Bantracker duration parsing could be improved #22

@ilbelkyr

Description

@ilbelkyr

Currently, if an op sets a ban duration in a format eir doesn't recognize (e.g. ~1y thinking it will be a year-long ban), this will silently assume the ban to expire in just 1 (which is assumed to be minutes by default). It'd probably be more desirable to complain to the commenting op.
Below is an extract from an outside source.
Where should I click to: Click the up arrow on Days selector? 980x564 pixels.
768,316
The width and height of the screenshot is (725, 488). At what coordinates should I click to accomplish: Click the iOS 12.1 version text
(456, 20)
The relevant code is in sub calc_time:

eir/scripts/bantracker.pl

Lines 718 to 740 in 6a267fb

sub calc_time {
# take a dircbot style time specification
# and return a time in seconds
my $spec=shift @_;
my $time=0;
while ($spec =~ /^~?(\d+)([dhmsw]?)/) {
if ($2 eq 'm') {
$time+=$1*60;
} elsif ($2 eq 'h') {
$time+=$1*3600;
} elsif ($2 eq 'd') {
$time+=$1*86400;
} elsif ($2 eq 'w') {
$time+=$1*604800;
} elsif ($2 eq 's') {
$time+=$1;
} else {
$time+=$1*60;
}
$spec=$';
}
return $time;
}

Allowing 'y' to indicate years would only be a partial solution as eir would still accept other invalid inputs. While it could be argued that those are the commenting op's problem, I feel it'd be nicer to tell them what they're doing wrong in that case.

Side note: The regex used uses a \d character class. This probably ought to be [0-9] to avoid matching Unicode digits that aren't handled as numbers by Perl, such as ٧ (U+0667, ARABIC-INDIC DIGIT SEVEN). Alternatively, the /a modifier introduced in Perl 5.14 could be used.